(This article was originally published at Win-Vector Blog » Statistics, and syndicated at StatsBlogs.)

A bit more on the ROC/AUC

The receiver operating characteristic curve (or ROC) is one of the standard methods to evaluate a scoring system. Nina Zumel has described its application, but we would like to emphasize out some additional details. In my opinion while the ROC is a useful tool, the “area under the curve” (AUC) summary often read off it is not as intuitive and interpretable as one would hope or some writers assert.The situation where a ROC analysis is useful is quite common. Typically it is in a machine learning situation where you are training a classifier to decide between two categories. We will call the categories “true” and “false”. Many machine learning techniques (regression, Naive Bayes, logistic regression, SVM and so on) actually produce something more useful than a single classifier. They produce a scoring function where, if the classifier is working well, higher score indicates a higher probability of an item belonging to the “true” class. To turn a scoring function into a classifier (or decision procedure) all that is needed is a cut-off score (called a threshold). All items receiving a score above the threshold are called “positive” (hopefully the predicted analogue for “true”) and all items receiving a score below the threshold are called “negative” (hopefully the predicted analogue for “false”). By picking different thresholds one can get different (though related classifiers) that represent different trade-offs between true_positive_rate (also called sensitivity) and false_positive_rate (also called fall-out, see ROC). Or (equivalently) we are only concerned with trade-offs among competing classifier performance metrics such as precision, recall and specificity. To our mind this is best graphical representation of the the family of classifiers derivable from a single scoring function is the “double hump graph.” This is either a pair of density plots (where areas are re-normalized to integrate to one) or pair of histograms (where area is proportional to number of training examples) that simultaneously show the score distribution on true and false examples. If the two distributions are somewhat separated we get a family of thresholds that yield high quality classifiers. If the two distributions are identical we have nothing.

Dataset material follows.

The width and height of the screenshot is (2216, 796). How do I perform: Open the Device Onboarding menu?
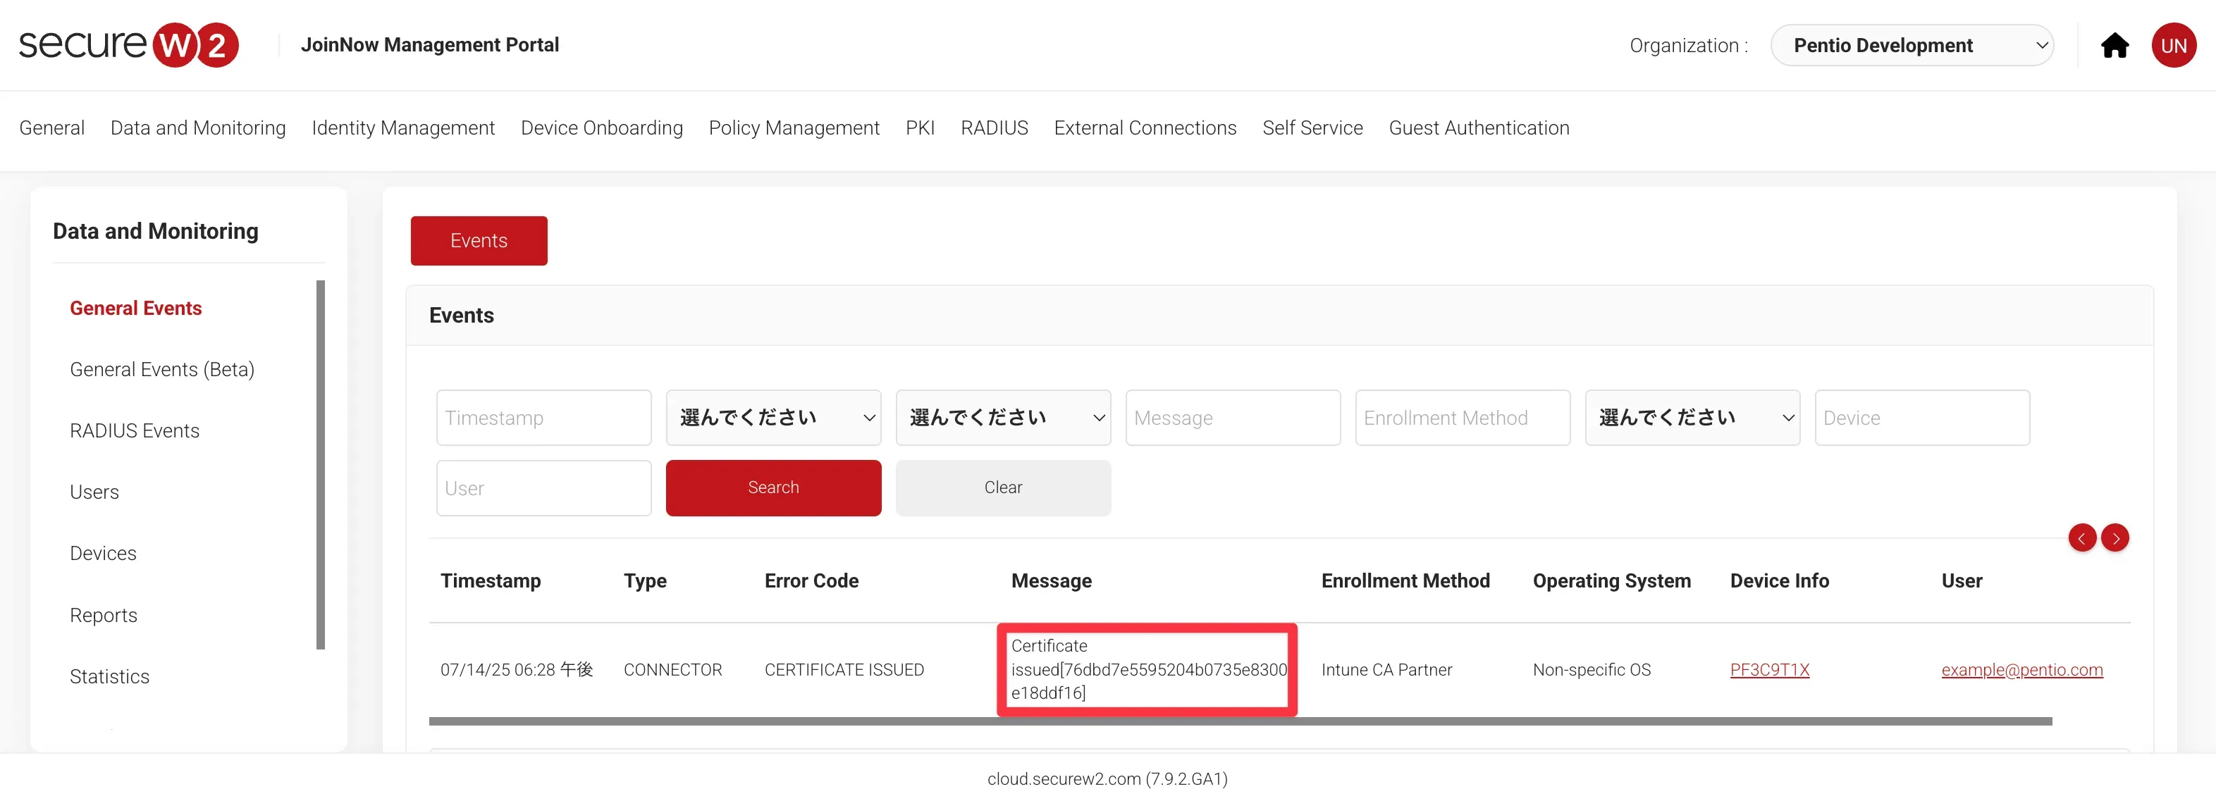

An example of a double-hump graph (from “I don’t think that means what you think it means;” Statistics to English Translation, Part 1: Accuracy Measures) is given here:

From the same source the ROC curve is as follows:

The ROC curve’s strength and weakness is the observation that classifier score is itself a nuisance parameter. Beyond the effects on classifier behavior we do not care about actual values of the score. We only care about the different true_positive_rates and false_positive_rates that are simultaneously achievable, not what scores achieve them (that is in implementation detail). The ROC plot is exactly the plot of the efficient frontier ofsimultaneous true_positive_rates and false_positives_rates. We will abbreviate these rates as tpr and fpr. The ROC plot can be produced by for every possible threshold: compute the tpr and fpr induced by this threshold and add the point (tpr,fpr) to the curve. Notice: the threshold does not make it to the graph- it is lost in in the parametric description of the ROC curve. What is missing is: the speed the score parameter is moving along the curve and what density of data is associate with each score. These is evident in the double hump plots where they are drawn as areas.

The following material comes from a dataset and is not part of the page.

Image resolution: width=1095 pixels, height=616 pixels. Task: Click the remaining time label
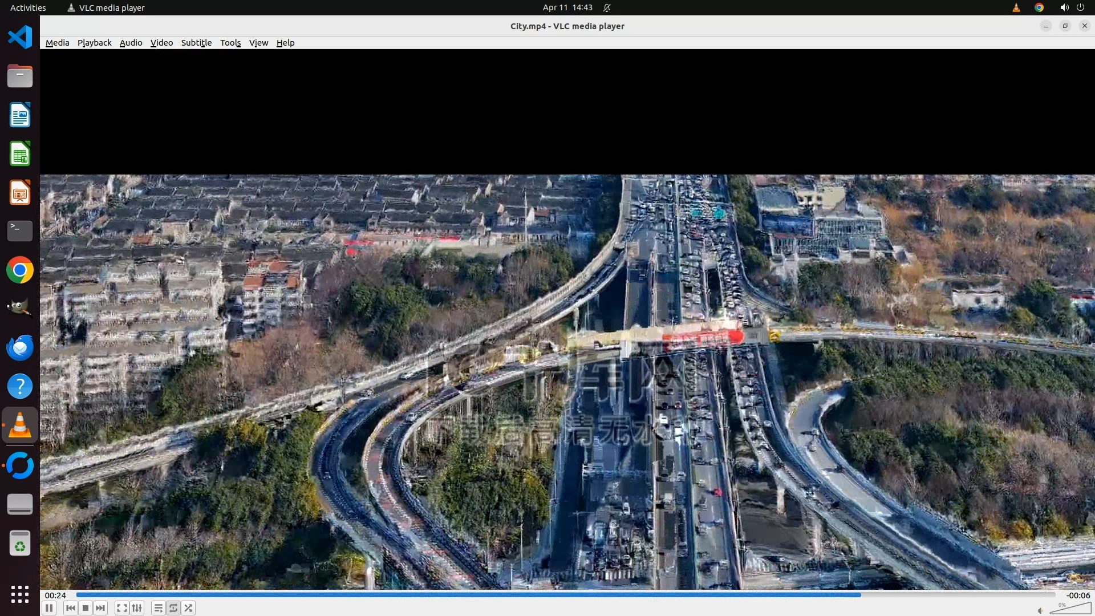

An issue is interpreting the ROC graph. I remember seeing a presenter show a classifier they were proud of at KDD where the curve nearly followed the diagonal line y=x. The presenter appeared blissfully unaware that random selection achieves this useless level of performance. However, it is natural to talk about area under the curve (AUC), it is what you see so you should have some feel for it. The first thing to remember: is you get the first 1/2 units of area for free (no credit to you there) it is only the second 1/2 that is at all meaningful. One should be suspicious area on ROC graphs. Typically you are going to pick only one threshold and live with that classifier, the perceived performance of classifiers you are not using is not entirely relevant. Also many scoring functions, for example those coming from naive Bayes are in fact highly concentrated and really only yield one usable classifier.

There is an extreme desire to bind AUC quickly to intuition. And this desire leads to a number of well-meaning, but ultimately incorrect heuristics.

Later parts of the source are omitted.